7 Comments

  1. The key thing that is needed for innovative change is a change in perception and our beliefs about what is possible. The only cost is an open mind and the willingness to keep trying. Andt that is priceless!

  2. Introducing innovations in schools is the teaching in real sense, indeed. The schools which are effective are different to schools which are efficient. Effective schools are those where teachers despite of meager resource make a difference while in some schools teachers having much more resource do not make a difference. Thus, innovative teaching and learning strategies make their fame.

  3. Joanne

    I have spent a career (25 years) working in low sociology-economic divisions. As a teacher, I encouraged my students to learn by teaching in a way that made them excited about learning. I made games, they made games, they designed our word wall, and helped make up the dance steps for our Capulet Ball or West Side Story play that we recreated in the cafeteria for the other classes to come see. Most importantly, I made them feel special by letting them know that I took the time to plan lessons that they would enjoy…that was the first hook! I can remember standing at the door greeting them as they entered class each day, and many would ask, ” What are we going to do today”? They didn’t say learn, but they knew that I had taken time to plan a lesson that would require them to think and be actively engaged. Eventually, I got most of them in the habit of looking at the agenda on the board when they entered the class, but a few of the boys wanted me to tell them at the door, so they could go to their seats and tell the others what was going down in class for the day as though they had a secret or special powers by knowing in advance. The same applies today, kids and educators want to know where they are going, why they are doing it, what they are required to do, and how they can accomplish it. This is true whether you are thinking in the box or out of the box…innovation is a mindset that can be cultivated wherever you are.

  4. Joanne

    I have spent a career (25 years) working in low socio-economic divisions. As a teacher, I encouraged my students to learn by teaching in a way that made them excited about learning. I made games, they made games, they designed our word walls, wrote creatively, and helped make up the dance steps for our Capulet Ball or West Side Story play that we recreated in the cafeteria for the other classes to come see. Most importantly, I made them feel special by letting them know that I took the time to plan lessons that they would enjoy…that was the first hook!

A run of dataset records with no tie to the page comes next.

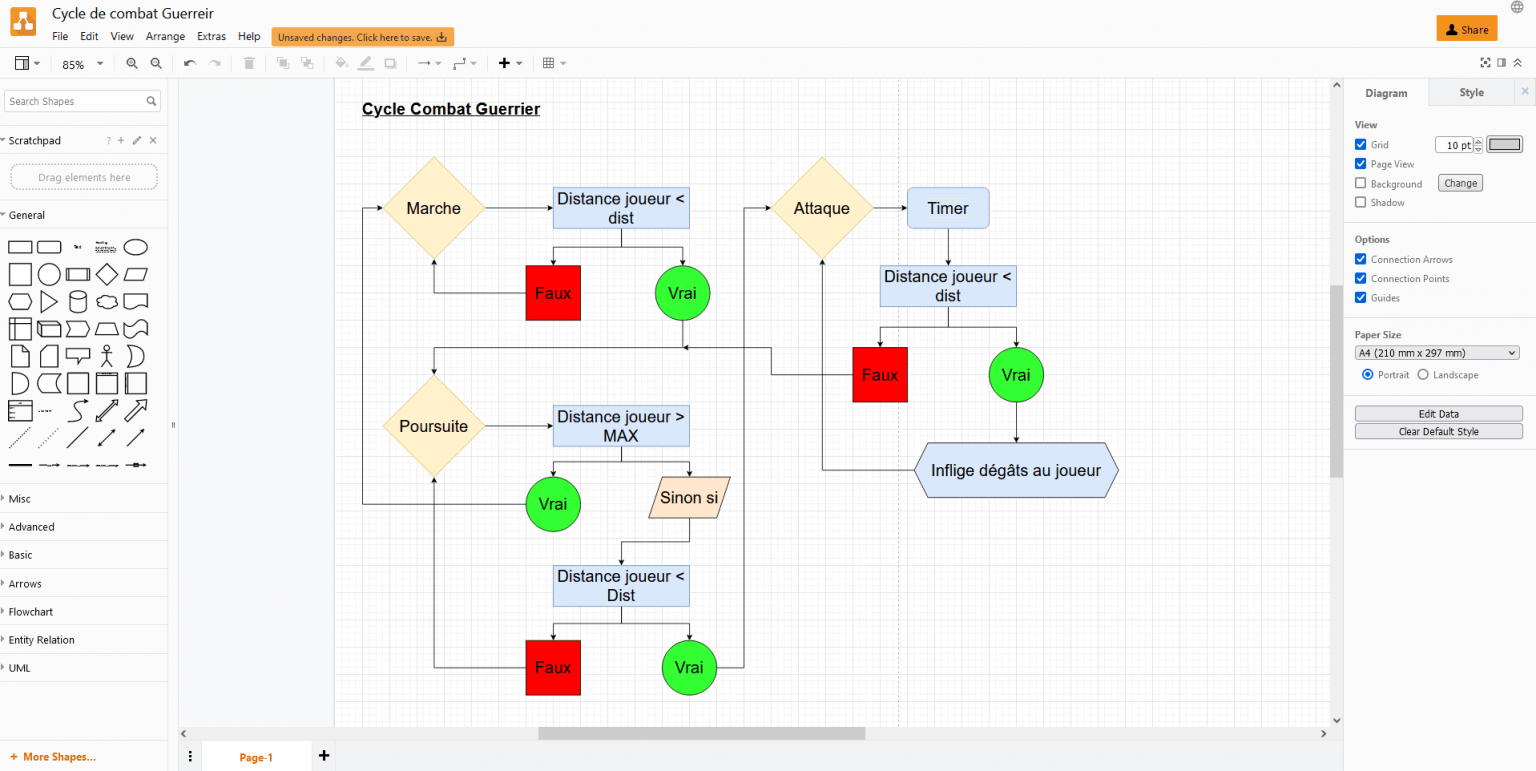Click the pencil icon to edit Scratchpad
1536x771 pixels.
tap(135, 140)
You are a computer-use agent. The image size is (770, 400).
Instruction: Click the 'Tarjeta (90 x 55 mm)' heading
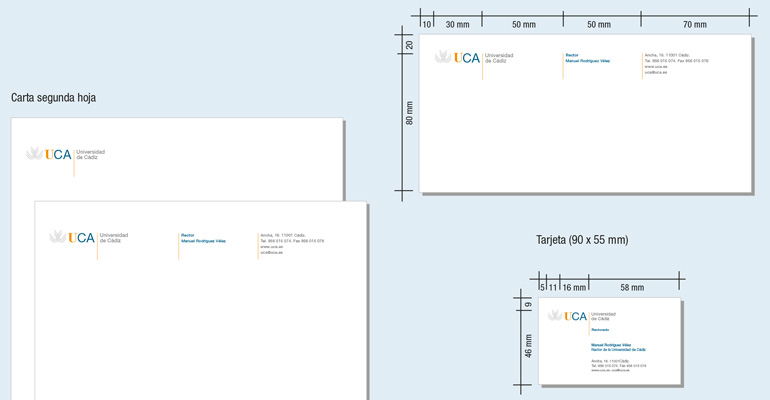point(582,240)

I can remember standing at the door greeting them as they entered class each day, and many would ask, ” What are we going to do today”? They didn’t say learn, but they knew that I had taken time to plan a lesson that would require them to think and be actively engaged. Eventually, I got most of them in the habit of looking at the agenda on the board when they entered the class, but a few of the boys wanted me to tell them at the door, so they could go to their seats and tell the others what was going down in class for the day as though they had a secret or special powers by knowing in advance. The same applies today, kids and educators want to know where they are going, why they are doing it, what they are required to do, and then, they uniquely discover paths to accomplish it. Having been a principal and currently a division director, innovation is a mindset that can be cultivated whether you are thinking “in” or “out” of the box.